[Dataset content]
== Segment start ==
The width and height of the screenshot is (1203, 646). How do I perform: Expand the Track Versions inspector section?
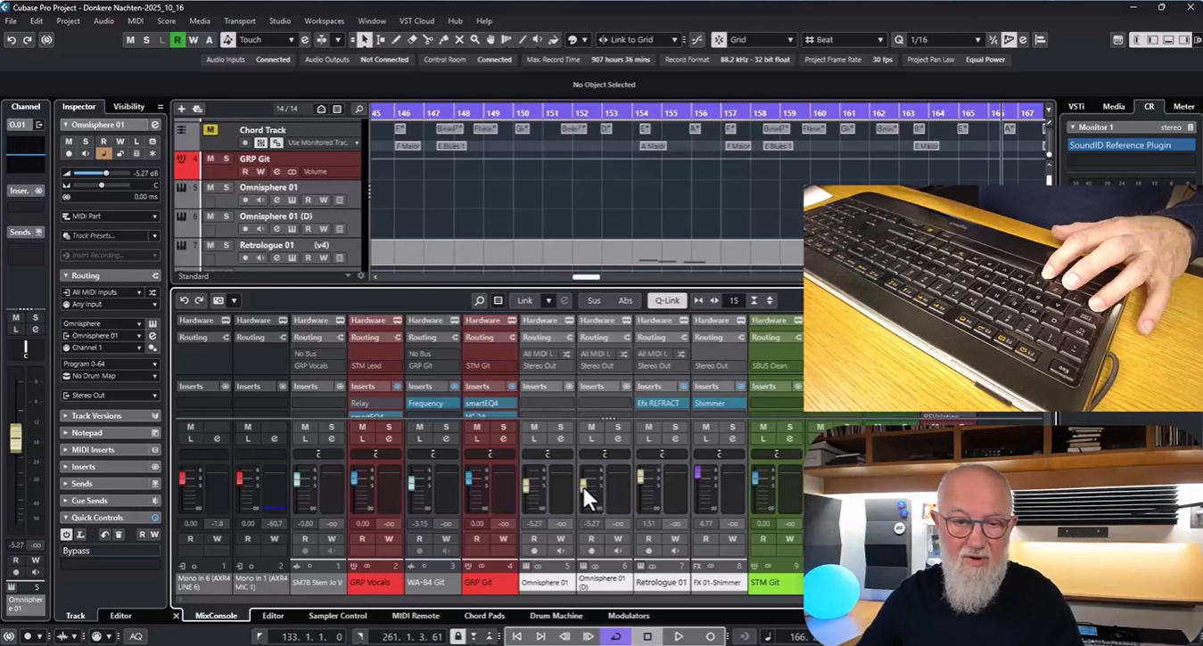point(96,416)
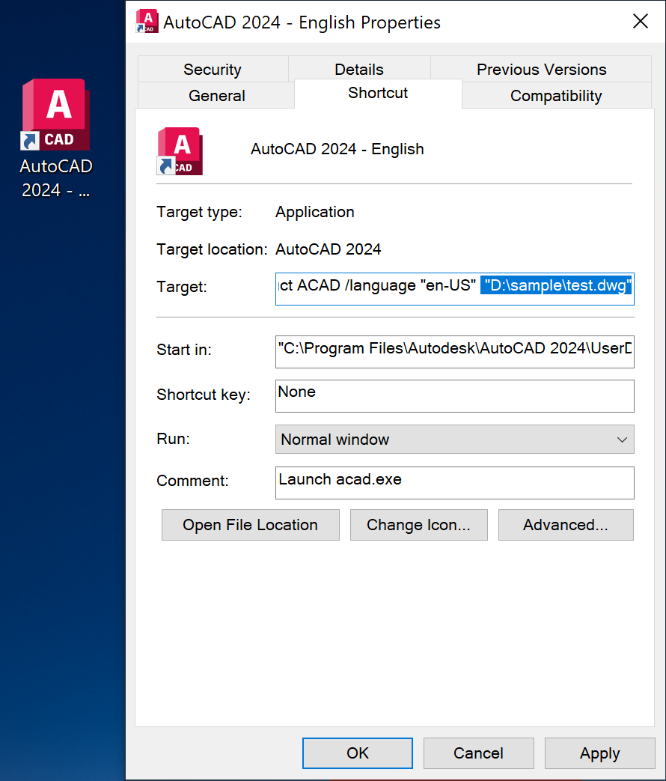This screenshot has width=666, height=781.
Task: Click the AutoCAD icon in the Shortcut tab
Action: coord(180,151)
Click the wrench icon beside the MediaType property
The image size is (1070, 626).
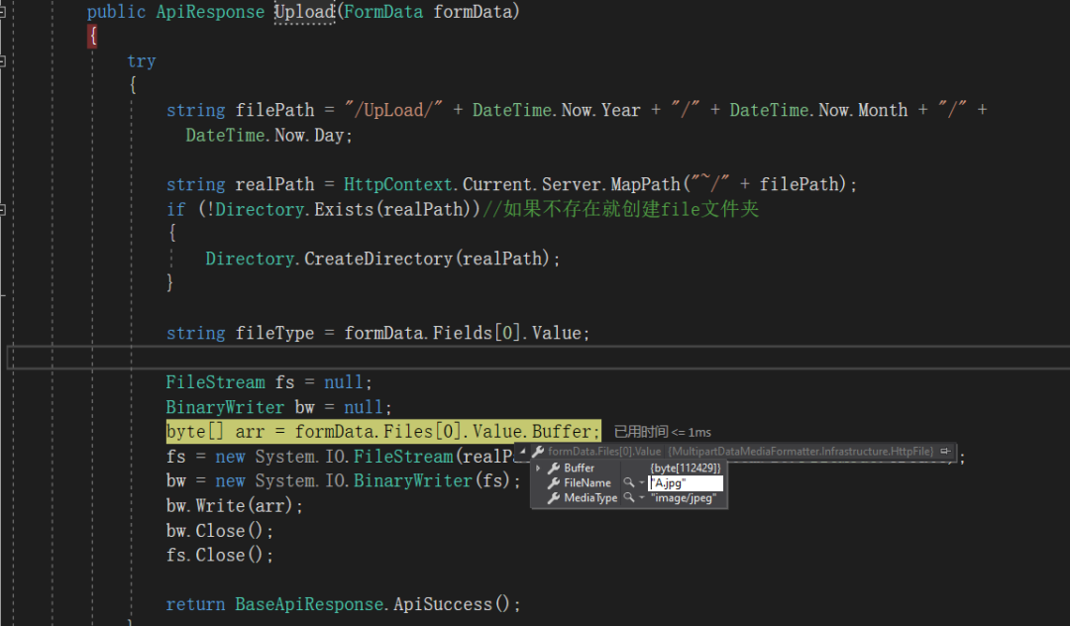(x=554, y=498)
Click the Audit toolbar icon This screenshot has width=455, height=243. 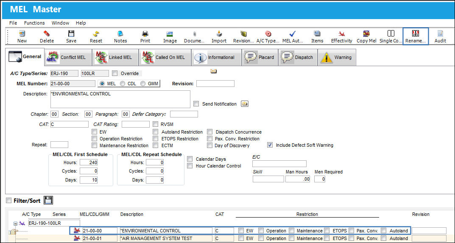pyautogui.click(x=440, y=34)
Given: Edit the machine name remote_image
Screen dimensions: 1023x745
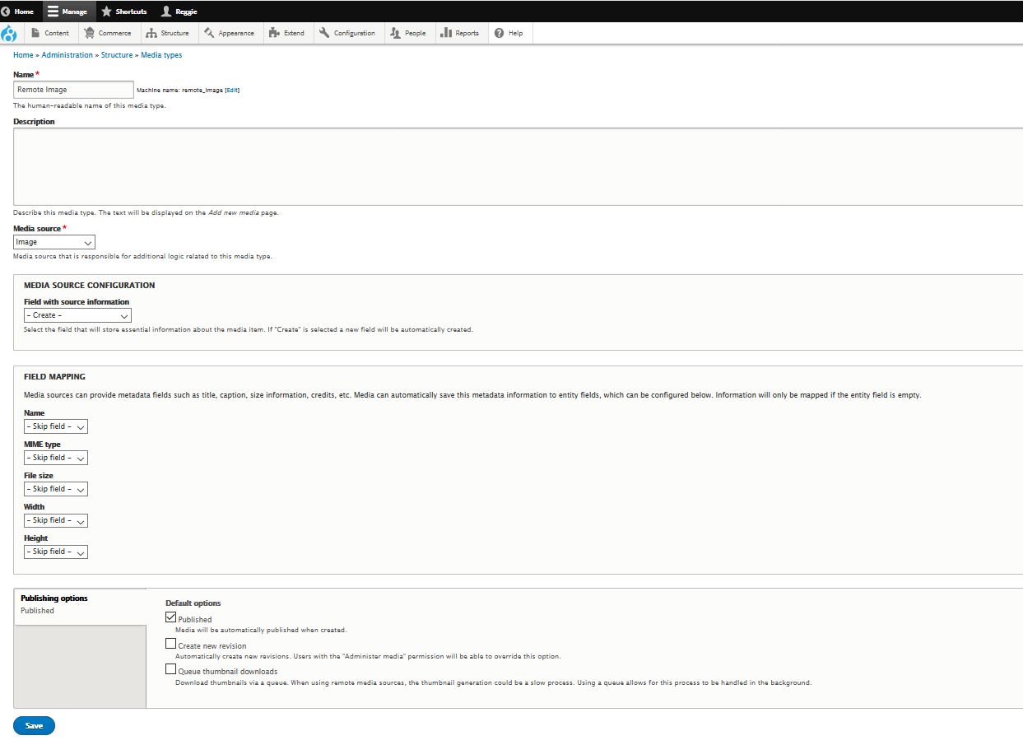Looking at the screenshot, I should (232, 89).
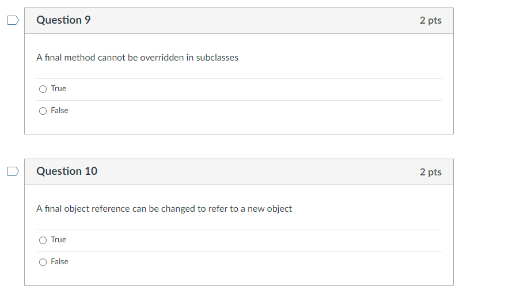Click the "False" label text under Question 10

[59, 261]
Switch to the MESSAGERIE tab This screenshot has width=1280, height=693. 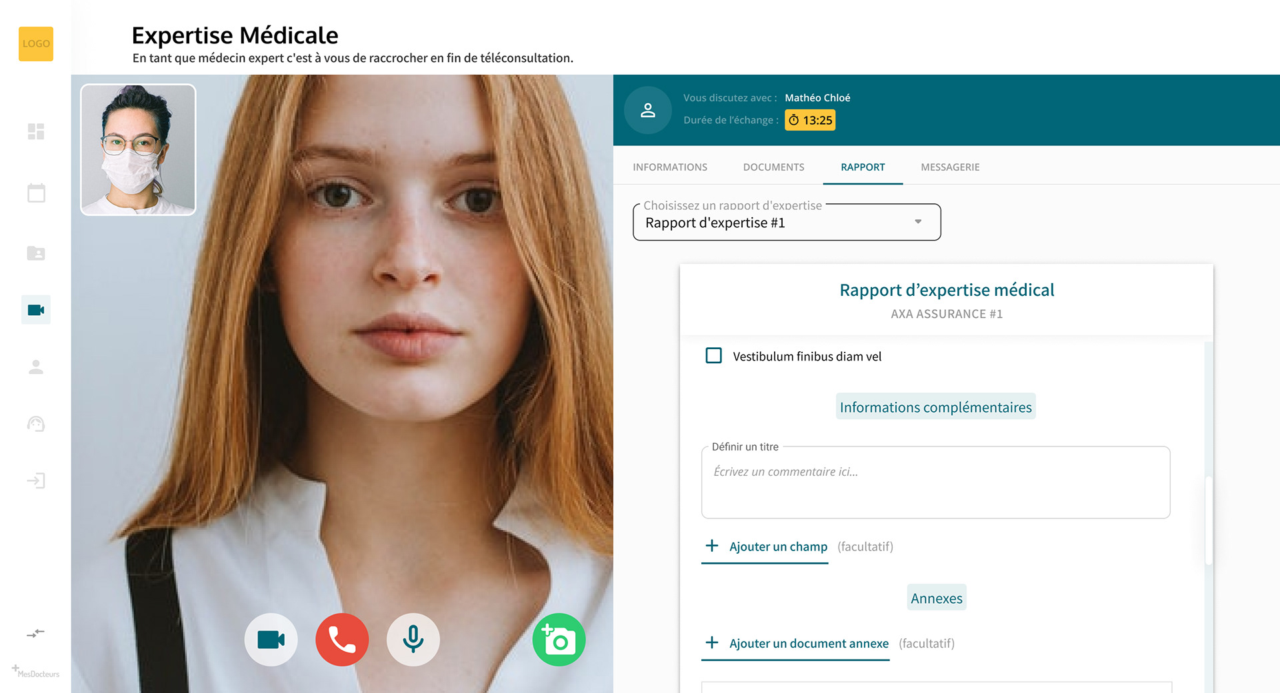click(950, 167)

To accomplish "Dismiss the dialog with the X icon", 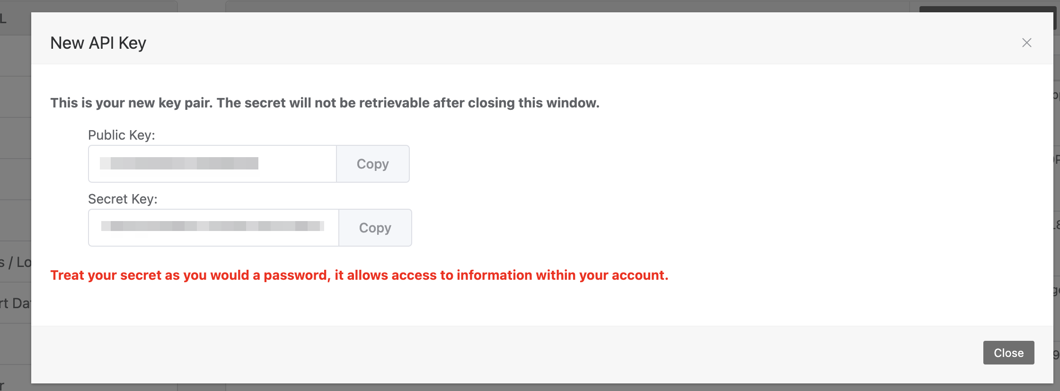I will click(1026, 43).
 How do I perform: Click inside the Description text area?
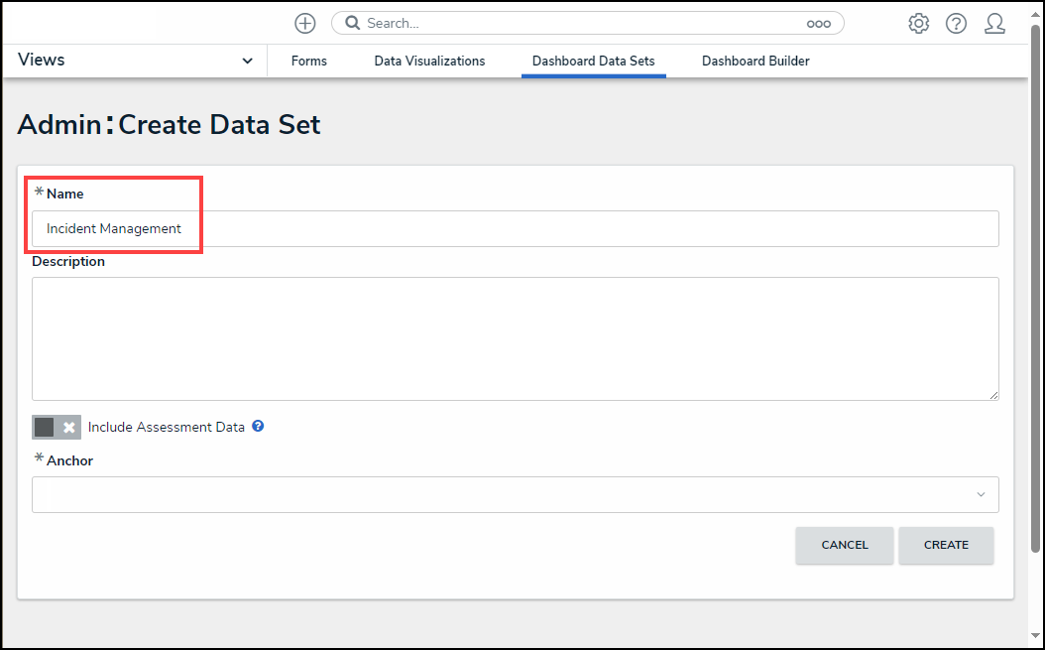[x=515, y=338]
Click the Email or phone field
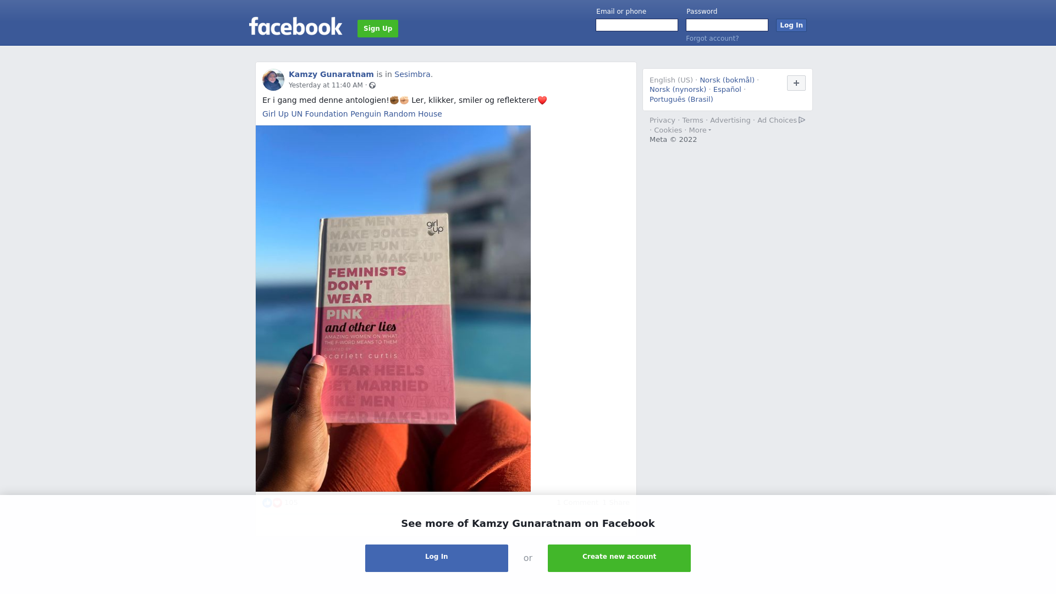Viewport: 1056px width, 594px height. (x=637, y=25)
== Segment end ==
[How to complete this task] Omit the pictures and retype exactly the lines from the one containing "How do I perform: Click" through the end of the entries above.

[Completed exercise]
 How do I perform: Click inside the Description text area?
[x=515, y=338]
Click the Email or phone field
Viewport: 1056px width, 594px height. (x=637, y=25)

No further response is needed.